Joe Avery — aka Officer Friendly to neighbors he policed and advised and informed for two decades — turned in the gun he never had to shoot on the job.
He handed in his badge, too. Tuesday was his last day of work as a city cop.
It was an emotional moment. A graduate of the police academy’s cutting-edge Class of ‘92, Avery and his colleagues were the first recruits trained to bring community policing to New Haven. He took the philosophy to heart. As a beat cop in Fair Haven Heights and Morris Cove, he solved problems more often by getting to know people rather than arresting people. As a community services officer, he trained people all over town in how to avoid crime, from where to stash the GPS in their car to how to avoid date-rape drugs in a bar. As the department’s press spokesman, he earned the trust and appreciation (and fondness) of every reporter in town. (He even maintained his composure during this mess.)
Before checking out of 1 Union Ave. for the last time Tuesday, Avery wrote a farewell email to the neighborhood activists, journalists, and others he worked with over the years. The note reflected how a community cop sees the job.
He recalled in particular one case in which a woman on Quinnipiac Avenue paged him about an emergency. He had given her his card with his pager number. He gave just about everyone that card on his beat.
“[She] paged me to her home and jumped in the rear seat of my police car as I arrived and said, ‘Arrest me and please get me help, Officer Avery. I just beat my kids with a belt buckle. Go inside and make sure they are OK. I am out of control,” Avery wrote.
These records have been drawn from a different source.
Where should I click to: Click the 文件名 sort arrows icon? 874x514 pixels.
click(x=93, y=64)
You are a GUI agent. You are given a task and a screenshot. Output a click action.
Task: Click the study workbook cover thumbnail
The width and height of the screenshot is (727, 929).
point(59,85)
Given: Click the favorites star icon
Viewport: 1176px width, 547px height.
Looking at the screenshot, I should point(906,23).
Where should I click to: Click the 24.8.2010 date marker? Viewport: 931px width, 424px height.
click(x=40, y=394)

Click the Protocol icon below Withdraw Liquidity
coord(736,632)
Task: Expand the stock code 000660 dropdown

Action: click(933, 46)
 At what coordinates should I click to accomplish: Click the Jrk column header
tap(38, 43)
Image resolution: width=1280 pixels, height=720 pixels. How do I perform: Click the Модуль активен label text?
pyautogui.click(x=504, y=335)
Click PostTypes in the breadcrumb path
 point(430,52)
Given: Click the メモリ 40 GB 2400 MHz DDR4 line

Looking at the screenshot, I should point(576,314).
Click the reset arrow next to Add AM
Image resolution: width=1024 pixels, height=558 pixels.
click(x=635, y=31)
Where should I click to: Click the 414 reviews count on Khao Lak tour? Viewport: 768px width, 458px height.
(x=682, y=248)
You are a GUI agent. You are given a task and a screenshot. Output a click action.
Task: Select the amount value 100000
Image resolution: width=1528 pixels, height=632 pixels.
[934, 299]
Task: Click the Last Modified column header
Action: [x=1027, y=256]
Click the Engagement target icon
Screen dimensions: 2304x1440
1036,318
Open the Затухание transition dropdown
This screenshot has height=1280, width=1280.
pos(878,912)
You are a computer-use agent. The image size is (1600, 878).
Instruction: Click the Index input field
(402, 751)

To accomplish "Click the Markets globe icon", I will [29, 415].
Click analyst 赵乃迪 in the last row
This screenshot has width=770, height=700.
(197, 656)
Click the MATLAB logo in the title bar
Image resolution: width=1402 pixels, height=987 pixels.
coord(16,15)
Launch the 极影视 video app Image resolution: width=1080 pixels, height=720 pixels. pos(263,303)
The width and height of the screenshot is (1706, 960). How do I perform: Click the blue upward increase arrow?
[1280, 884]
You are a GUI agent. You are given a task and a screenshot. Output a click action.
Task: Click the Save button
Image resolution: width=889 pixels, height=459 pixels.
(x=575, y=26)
“She trusted me not to judge her and trusted I would get her help.”
He did. He arranged for the state to take the kids temporarily. And he told the judge about the help the woman needed.
“Three months later I got a phone call from her asking me to stop by her home,” Avery’s farewell note continued. “When I did, I found her with her children and was thanked over and over for treating her with respect regardless of what she did at the time. It was part of a great twenty-year run.”